• _Source extract_
# # # # # # #

The last time England played Australia, in February 2003, the occasion was memorable for the debut of a freckle-faced Liverpudlian who has not done too badly for his country since cadging a lift from his Uncle Eugene to the team hotel and managing to fall asleep when he should have been downstairs for his first get-together.
Wayne Rooney’s first impressions of the England squad, once someone had “fetched a spare key from reception, opened my bedroom door then shaken me awake”, was that it was a cliquey world – “Manchester United’s players sitting together and the Liverpool players on another table” – where the standard of training was better than anything he had ever been used to at Everton. England were trailing 2-0 when he came on as a half-time substitute. Rooney set up the goal for Francis Jeffers, another debutant, but England lost 3-1, ignominiously, and the night was notable for an unusual occurrence: Sven Goran Eriksson losing his temper. “Sven was understandably angry,” Rooney recalls.
Thirteen years on it is now Marcus Rashford’s turn as the new kid on the block. Rooney, now the elder statesman of England’s squad, had the impudence to chip David James in one of his first training sessions and Everton’s boy wonder was already on his way to international stardom by the time – with a 12-year-old Jordan Henderson one of the ball-boys – England played Turkey not long afterwards on their last visit to Sunderland.
Rashford has taken a similar path so far but, if anything, the teenager from Wythenshawe, on the edge of Manchester, will be under even more pressure bearing in mind the backdrop to his first England appearance will be that Roy Hodgson has to finalise his Euro 2016 squad before Tuesday’s midnight deadline. Rashford, in other words, will get only one chance in England’s colours to show he belongs at this level and the pressure is considerable.
“I, my coaching staff, the rest of the players and the whole of the English football world will be watching,” Hodgson said. “Everyone will be saying: ‘We all think this lad has something special, can he now show it again?’
“We appreciate his pace. We appreciate his directness. We appreciate his desire to get behind defences with or without ball. Just take the FA Cup final as the most recent example. He plays with a confidence in his own ability. He has important qualities for our style of play.
“I can’t alter the fact that playing him will create headlines and exceptional interest but I suppose that is part of him being an international footballer and there is nothing I have seen in his make-up so far, watching him at Manchester United and seeing him these few days in training, that leads me to believe that isn’t the case. But we’ll see.”
It is certainly a lot to ask of a player who started the season in Manchester United’s under-18s, does not turn 19 until Halloween and played in front of 3,264 people on his last international appearance – a 2-1 defeat against Canada for England’s under-20s at the Keepmoat Stadium, Doncaster.

# # # # # # #

• _Task details_
According to the article on Marcus Rashford's first England appearance, how many people watched his last international appearance?

# # # # # # #

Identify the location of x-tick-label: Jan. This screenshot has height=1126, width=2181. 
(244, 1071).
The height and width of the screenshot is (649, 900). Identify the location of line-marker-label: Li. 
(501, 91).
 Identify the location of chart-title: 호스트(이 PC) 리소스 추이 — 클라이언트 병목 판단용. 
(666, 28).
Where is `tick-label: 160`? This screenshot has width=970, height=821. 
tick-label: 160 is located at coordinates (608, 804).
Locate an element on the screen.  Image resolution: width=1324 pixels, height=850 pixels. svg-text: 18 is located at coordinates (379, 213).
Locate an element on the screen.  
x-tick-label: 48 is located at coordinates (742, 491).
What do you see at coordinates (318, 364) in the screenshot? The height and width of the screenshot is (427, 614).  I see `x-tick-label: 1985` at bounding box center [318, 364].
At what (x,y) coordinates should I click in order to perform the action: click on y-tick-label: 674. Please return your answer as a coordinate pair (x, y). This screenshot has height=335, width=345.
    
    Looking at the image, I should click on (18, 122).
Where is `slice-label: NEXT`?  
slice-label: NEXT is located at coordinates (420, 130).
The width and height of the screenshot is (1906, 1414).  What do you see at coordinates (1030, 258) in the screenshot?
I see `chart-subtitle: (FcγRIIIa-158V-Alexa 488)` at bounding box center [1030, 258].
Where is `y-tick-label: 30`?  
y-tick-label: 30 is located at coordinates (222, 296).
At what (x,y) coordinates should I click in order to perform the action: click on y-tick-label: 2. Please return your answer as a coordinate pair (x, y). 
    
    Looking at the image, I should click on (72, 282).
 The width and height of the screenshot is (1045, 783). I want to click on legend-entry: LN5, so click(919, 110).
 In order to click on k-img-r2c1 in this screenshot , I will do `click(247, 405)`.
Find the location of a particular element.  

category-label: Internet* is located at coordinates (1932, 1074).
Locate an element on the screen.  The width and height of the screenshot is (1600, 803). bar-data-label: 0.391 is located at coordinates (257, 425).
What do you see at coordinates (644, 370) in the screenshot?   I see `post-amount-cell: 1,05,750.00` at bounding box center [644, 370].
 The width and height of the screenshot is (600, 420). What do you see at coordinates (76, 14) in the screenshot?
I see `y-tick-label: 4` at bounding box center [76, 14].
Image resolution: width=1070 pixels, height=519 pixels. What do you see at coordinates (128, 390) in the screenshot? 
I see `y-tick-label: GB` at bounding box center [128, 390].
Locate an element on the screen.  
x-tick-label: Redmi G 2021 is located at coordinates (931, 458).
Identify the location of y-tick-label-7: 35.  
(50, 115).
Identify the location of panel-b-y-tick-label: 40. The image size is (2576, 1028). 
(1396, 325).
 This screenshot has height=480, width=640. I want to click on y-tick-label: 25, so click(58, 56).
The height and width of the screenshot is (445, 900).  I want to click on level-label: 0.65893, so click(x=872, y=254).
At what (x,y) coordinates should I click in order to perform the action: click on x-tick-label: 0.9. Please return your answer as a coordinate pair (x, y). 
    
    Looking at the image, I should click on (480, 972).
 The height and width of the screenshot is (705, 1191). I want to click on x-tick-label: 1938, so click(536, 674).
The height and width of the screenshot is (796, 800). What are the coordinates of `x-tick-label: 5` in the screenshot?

# # # # # # #

• _Your response_
3,264 people.